2) Growing Food. For years, I lived in a place where everything that wasn't the house was ignored. It was space to pass through... rarely was it considered or enjoyed. Always background. I didn't know it.

Potatoes live in that box
That has changed. Digging the rapacious Japanese knotweed for a few months was delightful (I can see the hunter-gather amused by my absurd toil). My brother built stunning retaining walls (I was labour only on that project, this brother of mine can build a wall like a schizophrenic (I'm under the impression they're often phenomenally adept at this)). This is the first year that we've grown everything from seed. And with the broad expansion of our gardens (nearly 10x more square footage than before) we're thriving. Big ole' potato bin. Quinoa. Beans. Salad greens and veggies galore. Galore!

3) Canning. The local Goodwill stocked us well here, we have quite a nice jarring and pickling operation ready to go.

4) Tools. You need to borrow a tool? Seattle, via Craigslist, has us well-stocked.
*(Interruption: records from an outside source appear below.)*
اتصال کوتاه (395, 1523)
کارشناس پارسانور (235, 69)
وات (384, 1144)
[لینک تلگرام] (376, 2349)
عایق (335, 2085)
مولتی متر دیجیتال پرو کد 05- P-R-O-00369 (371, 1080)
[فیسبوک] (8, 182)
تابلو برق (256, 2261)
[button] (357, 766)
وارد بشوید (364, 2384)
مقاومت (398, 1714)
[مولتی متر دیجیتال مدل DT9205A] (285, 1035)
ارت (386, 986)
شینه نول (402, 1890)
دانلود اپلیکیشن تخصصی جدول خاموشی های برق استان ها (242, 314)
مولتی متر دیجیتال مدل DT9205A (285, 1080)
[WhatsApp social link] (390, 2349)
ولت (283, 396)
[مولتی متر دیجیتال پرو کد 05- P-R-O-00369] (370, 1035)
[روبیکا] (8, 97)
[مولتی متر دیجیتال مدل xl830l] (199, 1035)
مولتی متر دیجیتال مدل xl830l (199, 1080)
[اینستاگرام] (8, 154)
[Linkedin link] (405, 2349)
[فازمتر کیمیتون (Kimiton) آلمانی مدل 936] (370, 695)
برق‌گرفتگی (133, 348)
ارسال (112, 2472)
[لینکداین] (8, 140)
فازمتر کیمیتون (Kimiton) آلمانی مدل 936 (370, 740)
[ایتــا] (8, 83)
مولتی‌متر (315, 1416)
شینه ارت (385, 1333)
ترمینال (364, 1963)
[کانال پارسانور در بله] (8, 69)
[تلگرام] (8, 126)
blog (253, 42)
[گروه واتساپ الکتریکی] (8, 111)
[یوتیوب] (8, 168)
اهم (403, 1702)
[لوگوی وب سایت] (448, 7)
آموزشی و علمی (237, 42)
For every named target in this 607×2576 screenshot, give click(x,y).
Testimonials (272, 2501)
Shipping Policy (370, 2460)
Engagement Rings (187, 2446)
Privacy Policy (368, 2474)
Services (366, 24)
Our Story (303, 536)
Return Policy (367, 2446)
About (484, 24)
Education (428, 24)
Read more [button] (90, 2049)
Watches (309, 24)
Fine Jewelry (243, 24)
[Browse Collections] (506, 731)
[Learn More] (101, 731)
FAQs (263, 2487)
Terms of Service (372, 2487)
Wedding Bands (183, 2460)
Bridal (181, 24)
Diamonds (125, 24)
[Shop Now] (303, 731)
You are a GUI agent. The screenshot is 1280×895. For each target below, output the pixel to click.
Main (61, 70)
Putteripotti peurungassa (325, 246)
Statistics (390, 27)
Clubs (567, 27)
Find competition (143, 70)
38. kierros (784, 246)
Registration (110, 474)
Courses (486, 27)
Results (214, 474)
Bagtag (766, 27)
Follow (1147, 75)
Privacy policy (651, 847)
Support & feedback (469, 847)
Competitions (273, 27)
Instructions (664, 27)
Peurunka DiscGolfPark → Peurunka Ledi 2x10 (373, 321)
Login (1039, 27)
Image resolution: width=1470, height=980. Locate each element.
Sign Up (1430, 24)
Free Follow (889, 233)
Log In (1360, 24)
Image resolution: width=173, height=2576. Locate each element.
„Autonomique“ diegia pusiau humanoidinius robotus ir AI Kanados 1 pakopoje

Thanks Seattle, for having way too much shit.

5) Boozin'. Dmitry Orlov, an eminently generous man who is largely responsible for getting me all ginned-up for these projects, emailed me a link to his family's vodka recipe. That's a' happenin'. And we're going to make a run at blackberry wine (something of an aperitif, good for cocktail mixin' too, I suspect)

6) I got my little bit of money out of the big banks and into a credit union.

7) All-bike-all-the-time. My body is as strong as it's ever been.

That's a lettuce bed, some strawberries in the rear
Since I am boasting, I needn't point out that I'm rather proud of what we've done. I am becoming progressively less useless.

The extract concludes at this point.